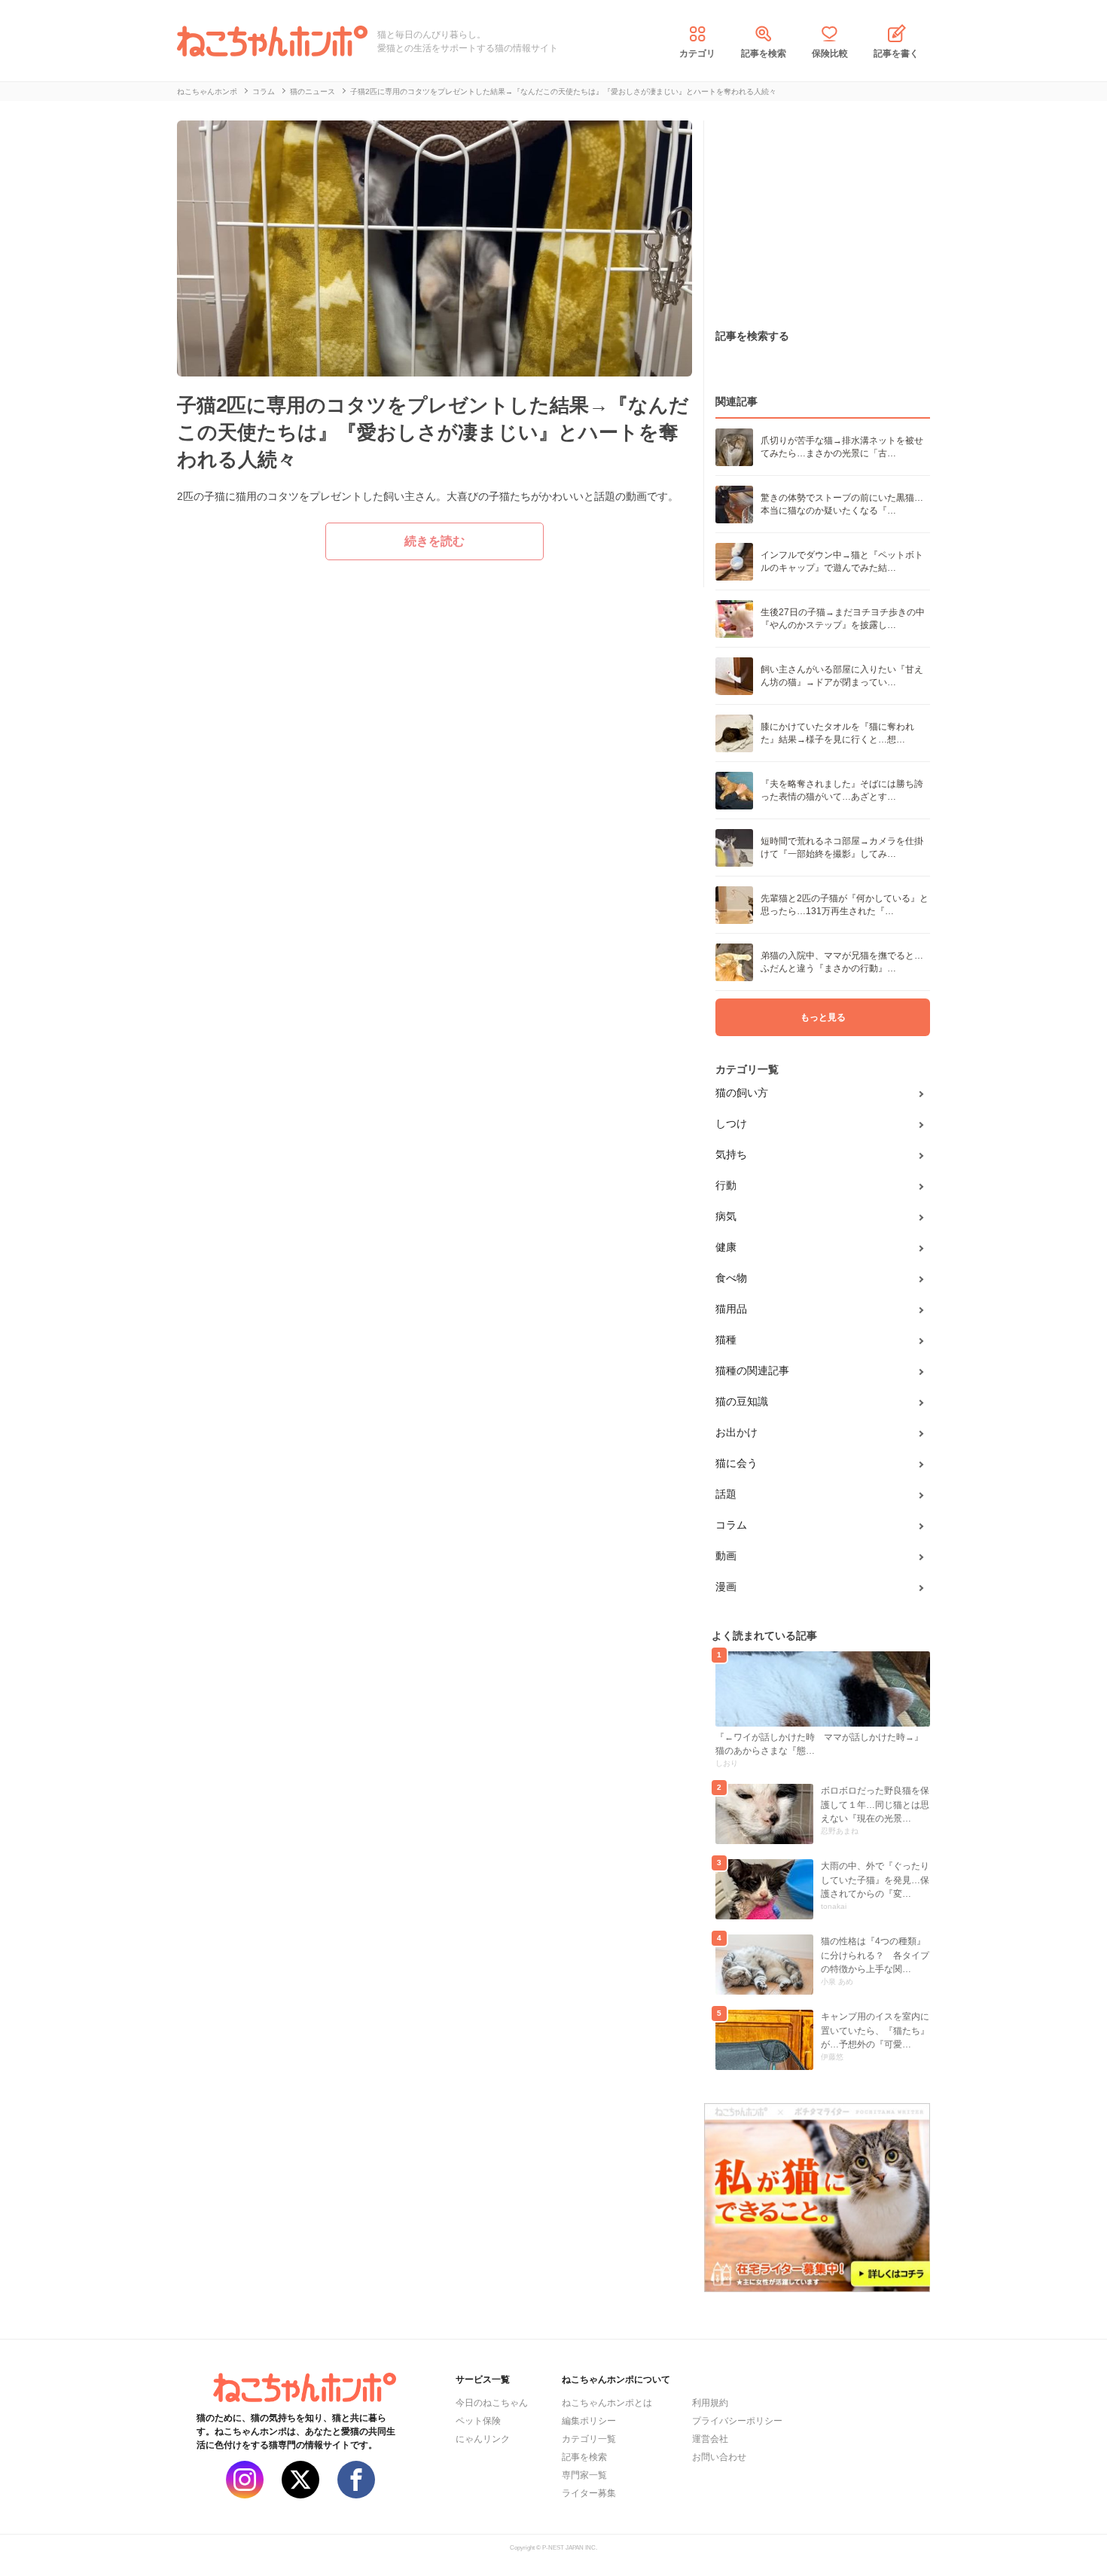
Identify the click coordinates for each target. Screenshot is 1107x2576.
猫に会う (736, 1463)
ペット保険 (478, 2421)
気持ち (731, 1154)
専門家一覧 (584, 2475)
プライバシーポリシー (737, 2421)
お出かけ (736, 1432)
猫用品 (731, 1309)
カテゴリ (697, 53)
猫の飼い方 (741, 1093)
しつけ (731, 1123)
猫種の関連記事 (752, 1370)
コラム (731, 1525)
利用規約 (710, 2403)
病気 (725, 1216)
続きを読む (434, 541)
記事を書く (896, 53)
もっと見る (823, 1017)
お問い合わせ (719, 2457)
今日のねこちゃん (492, 2403)
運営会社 (710, 2439)
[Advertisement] (817, 214)
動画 (725, 1556)
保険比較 (830, 53)
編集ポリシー (589, 2421)
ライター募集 (589, 2493)
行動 (725, 1185)
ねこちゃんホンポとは (607, 2403)
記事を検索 (763, 53)
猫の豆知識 (741, 1401)
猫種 (725, 1340)
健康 (725, 1247)
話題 (725, 1494)
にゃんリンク (483, 2439)
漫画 (725, 1587)
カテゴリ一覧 (589, 2439)
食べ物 (731, 1278)
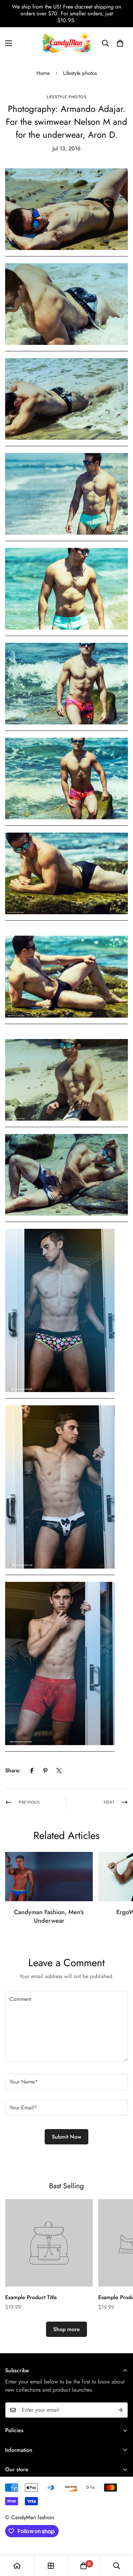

----------------------------------------

* Problem requirements:
Print the entries above exactly, leaving pictures out.

* Exercise output:
Identify the click coordinates for each target. Screenshot is 1107x2576.
猫に会う (736, 1463)
ペット保険 (478, 2421)
気持ち (731, 1154)
専門家一覧 (584, 2475)
プライバシーポリシー (737, 2421)
お出かけ (736, 1432)
猫用品 (731, 1309)
カテゴリ (697, 53)
猫の飼い方 (741, 1093)
しつけ (731, 1123)
猫種の関連記事 (752, 1370)
コラム (731, 1525)
利用規約 (710, 2403)
病気 (725, 1216)
続きを読む (434, 541)
記事を書く (896, 53)
もっと見る (823, 1017)
お問い合わせ (719, 2457)
今日のねこちゃん (492, 2403)
運営会社 (710, 2439)
[Advertisement] (817, 214)
動画 (725, 1556)
保険比較 (830, 53)
編集ポリシー (589, 2421)
ライター募集 (589, 2493)
行動 (725, 1185)
ねこちゃんホンポとは (607, 2403)
記事を検索 (763, 53)
猫の豆知識 (741, 1401)
猫種 (725, 1340)
健康 (725, 1247)
話題 (725, 1494)
にゃんリンク (483, 2439)
漫画 (725, 1587)
カテゴリ一覧 (589, 2439)
食べ物 (731, 1278)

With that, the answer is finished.